[GIVEN RECORDS — start]

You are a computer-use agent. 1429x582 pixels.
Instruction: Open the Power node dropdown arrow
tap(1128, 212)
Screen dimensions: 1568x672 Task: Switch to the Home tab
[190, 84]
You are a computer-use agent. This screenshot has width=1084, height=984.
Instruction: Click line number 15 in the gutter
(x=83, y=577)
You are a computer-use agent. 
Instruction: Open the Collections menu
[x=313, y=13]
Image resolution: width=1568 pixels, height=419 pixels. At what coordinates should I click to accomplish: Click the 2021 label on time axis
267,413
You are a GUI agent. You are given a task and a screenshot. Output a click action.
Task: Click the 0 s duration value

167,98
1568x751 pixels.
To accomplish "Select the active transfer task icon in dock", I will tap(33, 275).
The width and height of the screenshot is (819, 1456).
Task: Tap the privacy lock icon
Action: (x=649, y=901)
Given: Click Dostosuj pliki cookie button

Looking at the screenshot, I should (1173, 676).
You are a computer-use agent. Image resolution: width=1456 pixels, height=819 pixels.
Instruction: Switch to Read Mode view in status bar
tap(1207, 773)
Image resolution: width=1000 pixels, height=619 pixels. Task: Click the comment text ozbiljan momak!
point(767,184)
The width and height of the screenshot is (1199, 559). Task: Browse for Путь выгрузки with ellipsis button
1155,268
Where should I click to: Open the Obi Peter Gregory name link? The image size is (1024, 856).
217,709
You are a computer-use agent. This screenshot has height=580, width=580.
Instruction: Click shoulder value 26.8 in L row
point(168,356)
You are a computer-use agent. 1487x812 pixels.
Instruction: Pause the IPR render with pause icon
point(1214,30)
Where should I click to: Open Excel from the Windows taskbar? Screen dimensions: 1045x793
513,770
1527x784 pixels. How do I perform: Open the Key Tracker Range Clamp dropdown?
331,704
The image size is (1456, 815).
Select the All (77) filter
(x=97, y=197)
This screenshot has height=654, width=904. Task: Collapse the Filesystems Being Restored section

[GIVEN RECORDS — finish]

▶ ACTIVITY
Output the records again in full. Keep every character as written.

▶ EXERCISE OUTPUT
You are a computer-use agent. 1429x582 pixels.
Instruction: Open the Power node dropdown arrow
tap(1128, 212)
Screen dimensions: 1568x672 Task: Switch to the Home tab
[190, 84]
You are a computer-use agent. This screenshot has width=1084, height=984.
Instruction: Click line number 15 in the gutter
(x=83, y=577)
You are a computer-use agent. 
Instruction: Open the Collections menu
[x=313, y=13]
Image resolution: width=1568 pixels, height=419 pixels. At what coordinates should I click to accomplish: Click the 2021 label on time axis
267,413
You are a GUI agent. You are given a task and a screenshot. Output a click action.
Task: Click the 0 s duration value

167,98
1568x751 pixels.
To accomplish "Select the active transfer task icon in dock", I will tap(33, 275).
The width and height of the screenshot is (819, 1456).
Task: Tap the privacy lock icon
Action: (x=649, y=901)
Given: Click Dostosuj pliki cookie button

Looking at the screenshot, I should (1173, 676).
You are a computer-use agent. Image resolution: width=1456 pixels, height=819 pixels.
Instruction: Switch to Read Mode view in status bar
tap(1207, 773)
Image resolution: width=1000 pixels, height=619 pixels. Task: Click the comment text ozbiljan momak!
point(767,184)
The width and height of the screenshot is (1199, 559). Task: Browse for Путь выгрузки with ellipsis button
1155,268
Where should I click to: Open the Obi Peter Gregory name link? The image size is (1024, 856).
217,709
You are a computer-use agent. This screenshot has height=580, width=580.
Instruction: Click shoulder value 26.8 in L row
point(168,356)
You are a computer-use agent. 1487x812 pixels.
Instruction: Pause the IPR render with pause icon
point(1214,30)
Where should I click to: Open Excel from the Windows taskbar? Screen dimensions: 1045x793
513,770
1527x784 pixels. How do I perform: Open the Key Tracker Range Clamp dropdown?
331,704
The image size is (1456, 815).
Select the All (77) filter
(x=97, y=197)
This screenshot has height=654, width=904. Task: Collapse the Filesystems Being Restored section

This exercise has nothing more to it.